Morde finden statt, zu allen Zeiten und an allen Orten. In meinem Stück erschlägt ein vierzigjähriger Mann seine Frau und sein Kind mit einer Axt. Sein Leben ist bis zu diesem Moment ein „wohltemperiertes“, er hat einen guten Job, eine kluge und hübsche Frau und ein süßes Kind. Sofort erhebt sich die Frage nach dem „Warum“ seiner Tat, und alle versuchen, eine Antwort darauf zu finden: die Psychiater, die Journalisten, die Richter und manchmal sogar der Täter selbst. Ich habe in der Anstalt für sexuell abnorme Rechtsbrecher mit einem Mann gesprochen, einem ehemaligen Beamten, der eine Prostituierte ermordet hat. Er konnte sich die Gründe für seine Tat auch nicht erklären und sprach darüber mit Abscheu.

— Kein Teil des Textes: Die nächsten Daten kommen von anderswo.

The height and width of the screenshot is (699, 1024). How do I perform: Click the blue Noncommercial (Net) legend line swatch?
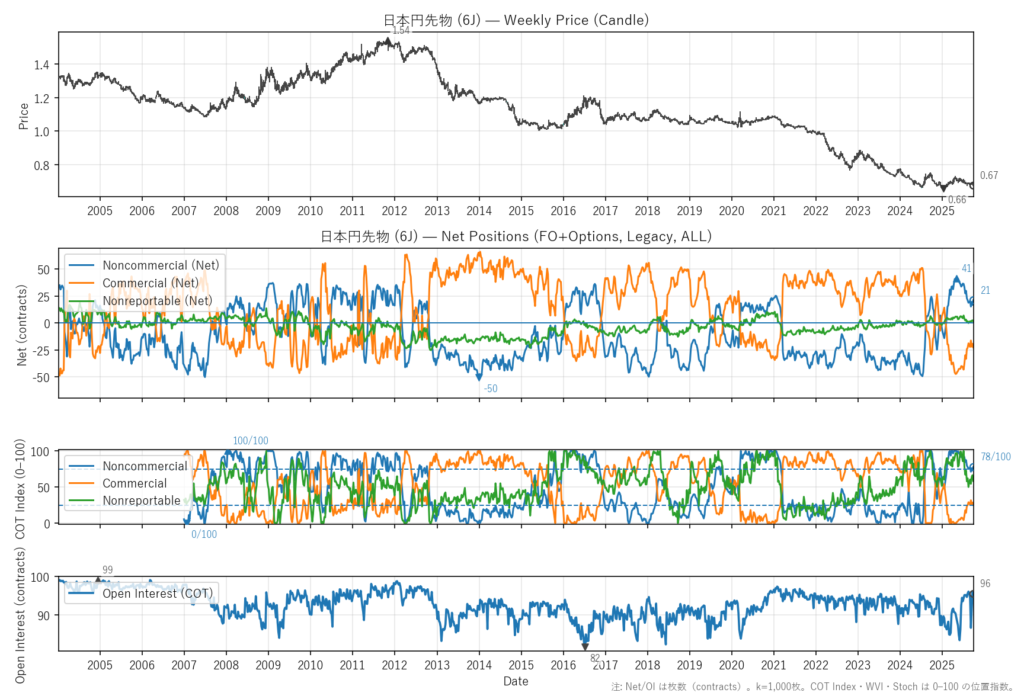[82, 265]
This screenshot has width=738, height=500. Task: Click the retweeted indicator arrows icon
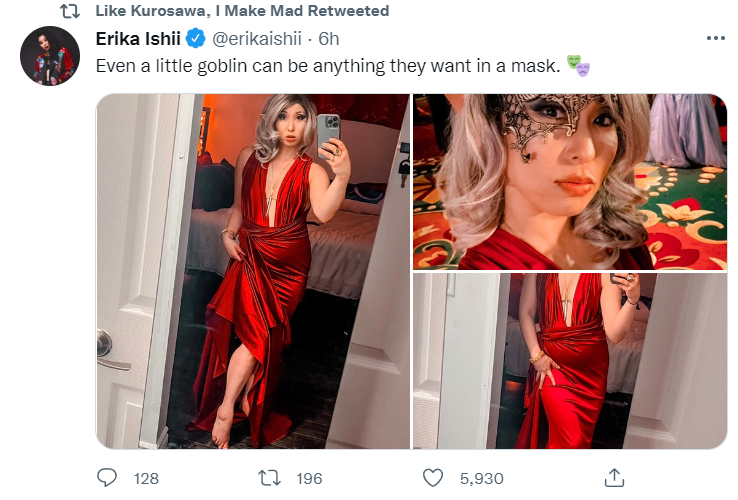tap(70, 11)
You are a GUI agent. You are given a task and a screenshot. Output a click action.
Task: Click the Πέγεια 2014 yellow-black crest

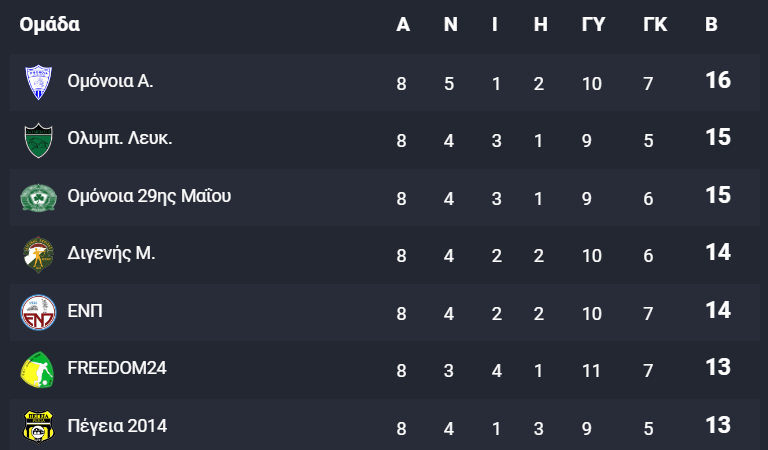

Ich versuche in meinem Theaterstück eine etwas andere Frage zu stellen: Was findet alles im Zusammenhang mit einem Mord statt? Wenn jemand seine Familie mit einer Axt umbringen will und in den Baumarkt geht, um eine solche zu kaufen, wie läuft sein Gespräch mit dem Verkäufer ab? Was antwortet er, wenn ihn der Verkäufer fragt, wozu er die Axt eigentlich braucht? Nimmt er eine aus dem Sonderangebot? Welche Menschen trifft der Mörder noch an diesem Tag und wie verhält er sich ihnen gegenüber? Wenn er kurz vor dem Mord sein Kind zu Bett bringt, erzählt er ihm eine Gute-Nacht-Geschichte? Ich möchte mich der großen Frage nach dem „Warum“ mit scheinbar kleineren Fragen nähern. Vielleicht erfährt man etwas über das Zentrale, das Mörderische, indem man die Peripherie abschreitet? Und vielleicht ist unsere Gesellschaft eine generell „mörderische“? Vielleicht verbergen sich hinter den sichtbar gewordenen Taten von wenigen die verborgenen Abgründe von vielen?